WonderbookI thought I was done writing lengthy book reviews. Small, one-paragraph capsule opinions were going to replace full-blown analyses. But I recently read a book that I want more people to know about, and that means a longer review.

Writing manuals aren’t things I read much of. Maybe it shows in my writing. But I’ve always chafed at the idea that there are hard and fast rules to this craft. We often talk about it as if it’s carpentry or architecture, jobs where math and formulae are essential to building structures with foundations that hold together.  Surely writing, being an art, needs to play a little looser with the rules, pushing boundaries when that’s what’s needed to make a story work. Most manuals are aimed at making the creative process regimented, direct, and clear-cut, when the hard truth is that it’s rarely any of those things. Fortunately, I stumbled across a writing manual that may be the best one I’ve ever read.

Jeff VanderMeer’s Wonderbook: The Illustrated Guide To Creating Imaginative Fiction sounds at first like it’s going to be the kind of thing I dread, and far too focused on a single genre to be of any general help. Neither is the case. Instead of laying down laws VanderMeer dispenses well-informed advice.
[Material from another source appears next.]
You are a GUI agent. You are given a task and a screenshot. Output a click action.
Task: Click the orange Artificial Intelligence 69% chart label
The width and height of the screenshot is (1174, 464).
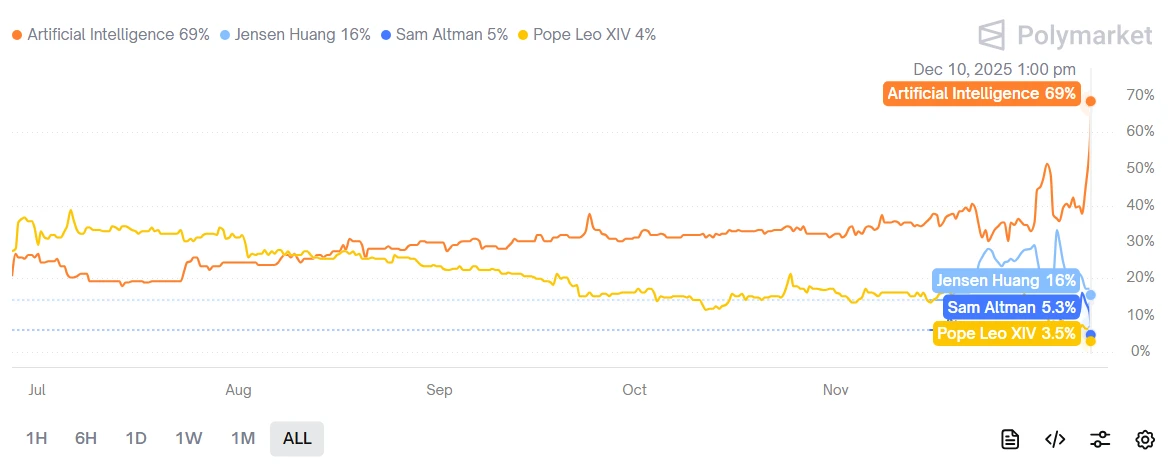pyautogui.click(x=981, y=94)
He asks you to try something out in your writing and if it doesn’t work there are five other options to fall back on.

Most guides to writing begin with teaching mechanics, but VanderMeer opts to set the reader off with an entire chapter on inspiration; how important it is to play imaginatively, no matter what kind of fiction you’re writing. Throughout the book he uses examples from Dostoevsky, Fitzgerald, Nabokov, and Joyce Carol Oates to demonstrate that even though the cover art features a whale with a city on its back, the art of writing good fiction isn’t limited by the marketing tool of genre.

No writing manual has as much artwork in it, either, something VanderMeer points out in the introduction. Clever diagrams and metaphors for techniques abound, especially in the chapter on plot, where I finally found new ways to map out the structure of a story beyond the Freytag pyramid. Which of course opens up new avenues to think about how a story should be told. My favourite aspect to VanderMeer’s teaching style, though, is that he’s clearly poured his imagination into this book. The metaphors he uses to conceptualize techniques and ideas stick long after you’re done reading. My favourite is the recurring motif of the story as a living creature, with various systems and parts all working together in a complicated biosystem – dialogue interacting with setting interacting with point of view to keep an organism alive and functioning.

Small prompts and challenges are scattered throughout the book, and an appendix has longer exercises to put you and your imagination through your paces. I need to carve out some time and work on them. It’s safe for me to say that no book about writing has given me more inspiration or gotten me more excited to put pen to paper. It reminds me why I wanted to start doing it in the first place, and that’s just what I needed right now.